Publicado por: maria.vargas el Sáb, 04/12/2021 - 08:38
Share
Por: Ignacio Arizmendi.

Estos son días de problemas, oportunidades, ideas y soluciones. Lo saben los candidatos a la presidencia, uno de los cuales, justo en este momento, se prepara para pronunciar un discursos “histórico” con ayuda de asesores que le recuerdan pautas de expresión verbal, oral y corporal, o le refuerzan el acervo ideológico y programático con frases cortas. Saben que el aspirante no solo estará exponiendo sus promesas, sino exponiéndose al juicio de sus destinatarios. Al fin y al cabo, del mensaje o “menaje” que entregue en muy buena parte dependen los votos para triunfar, por lo cual buscará ser sugestivo y rotundo. 
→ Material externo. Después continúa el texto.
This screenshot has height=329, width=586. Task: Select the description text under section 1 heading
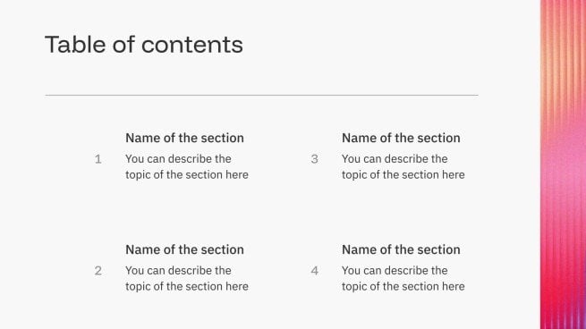pos(187,167)
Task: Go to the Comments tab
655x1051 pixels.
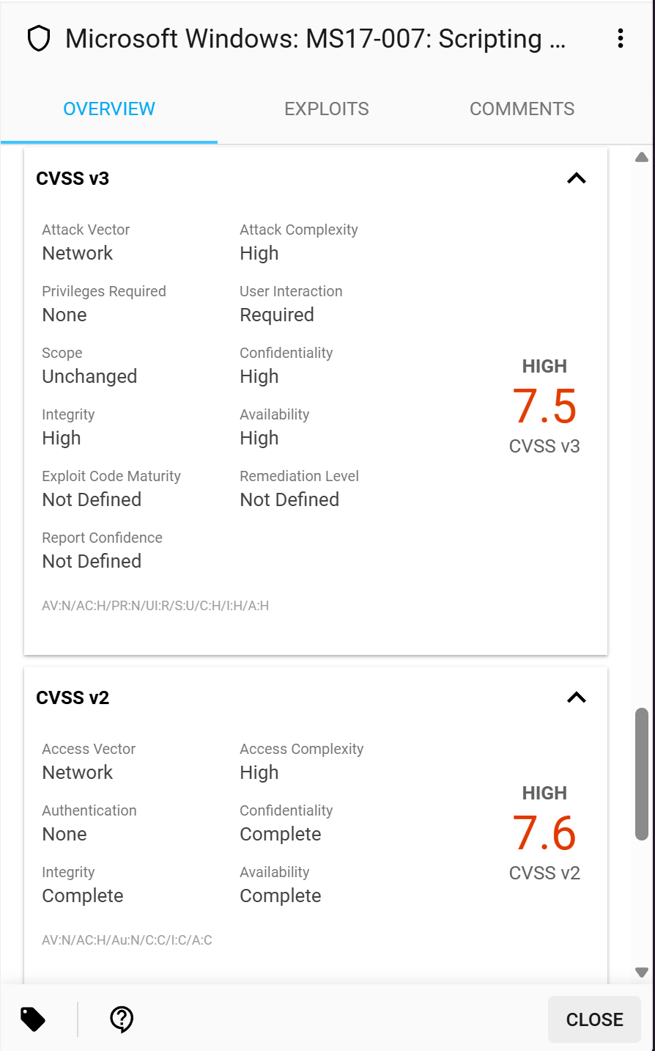Action: point(522,109)

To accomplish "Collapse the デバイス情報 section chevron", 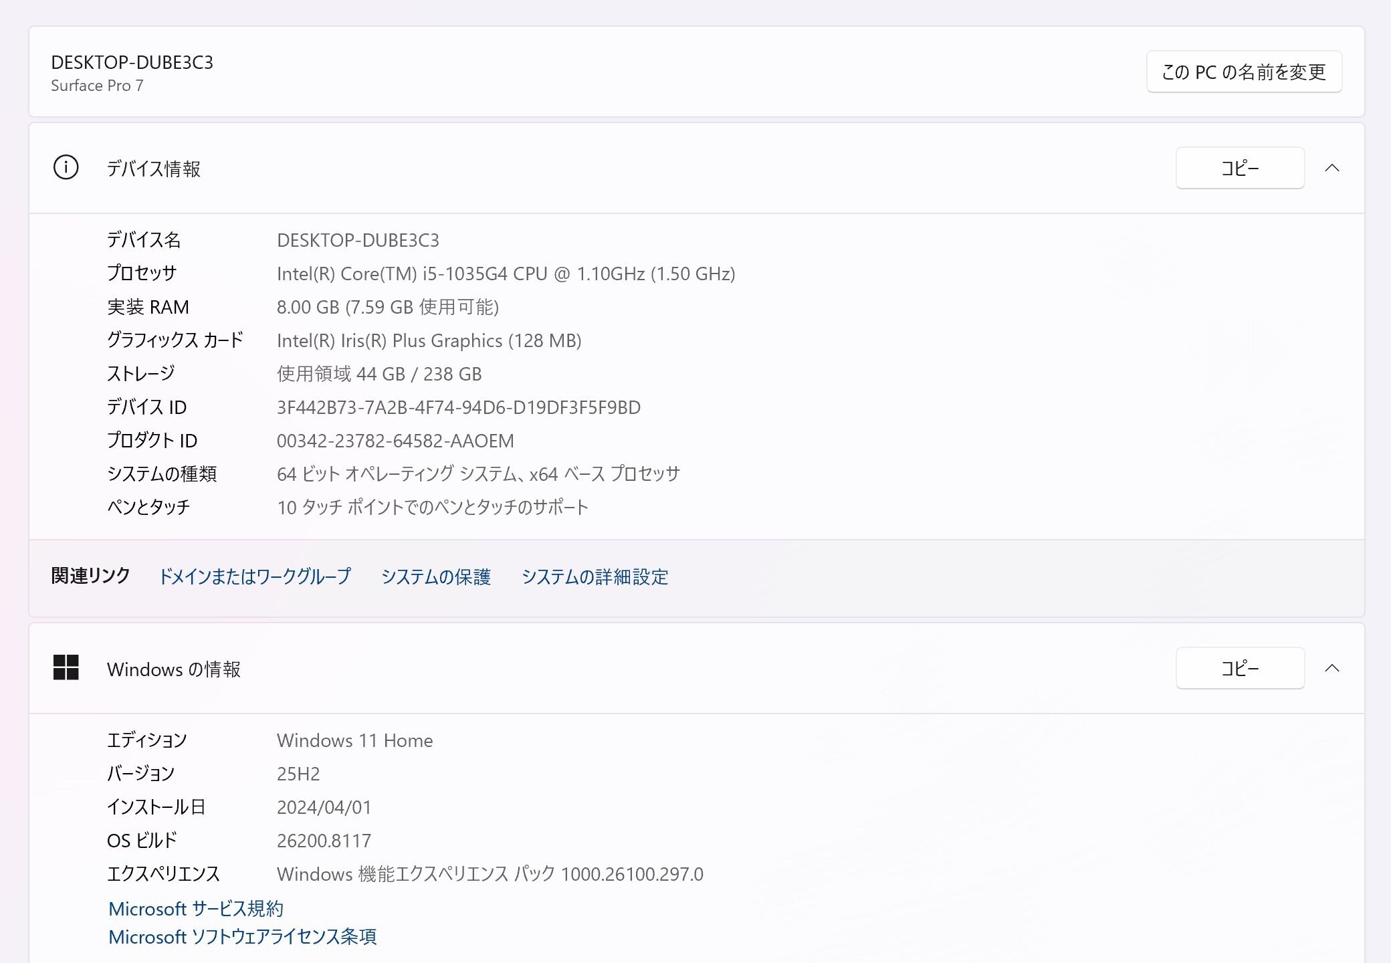I will point(1331,168).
Llega el momento y nuestro candidato echa mano de 25 promesas “voto-succionadoras”, unas de las tantas que ha logrado coleccionar con apoyo de sus cerebros:

• Casa propia y digna para cada ciudadano o familia.
• Casas campestres del Estado para compartir con otras familias.
• Educación gratuita y de calidad desde jardín hasta universidad.
• Salud gratis de alta calidad para todos.
• Salario solidario para desempleados y población mayor no productiva.
• Atención prioritaria a la niñez.
• Políticas vanguardistas en favor de la mujer y las minorías.
• Cero hambre.
• Políticas dinámicas para estimular el turismo y la recreación.
• Un inteligente desarrollo urbano.
• Cuidado del medio ambiente y lucha contra el cambio climático.
• Acciones específicas y de largo alcance a favor del deporte.
• Impulso, como nunca, a la ciencia, la tecnología, la cultura, el emprendimiento.
• Vías públicas modernas.
• Impulso nunca visto a la agricultura y la economía del campo.
• Uso responsable y social de los recursos naturales.
• Políticas económicas que empujen y fortalezcan el desarrollo del país.
• Una praxis tributaria justa en beneficio de la equidad y la estabilidad.
• Respaldo sostenido a las exportaciones.
• Unas Fuerzas Armadas tecnificadas y profesionales de cara a la defensa interior y exterior.
• La configuración de una justicia sólida, diligente y efectiva.
• Una acción integral para enfrentar y reducir el crimen al mínimo.
• Policía en cada esquina.
• Llevar la corrupción a cero introduciendo la cadena perpetua y la pena de muerte.
• Ejecución de una política internacional en pro de la paz nacional y mundial.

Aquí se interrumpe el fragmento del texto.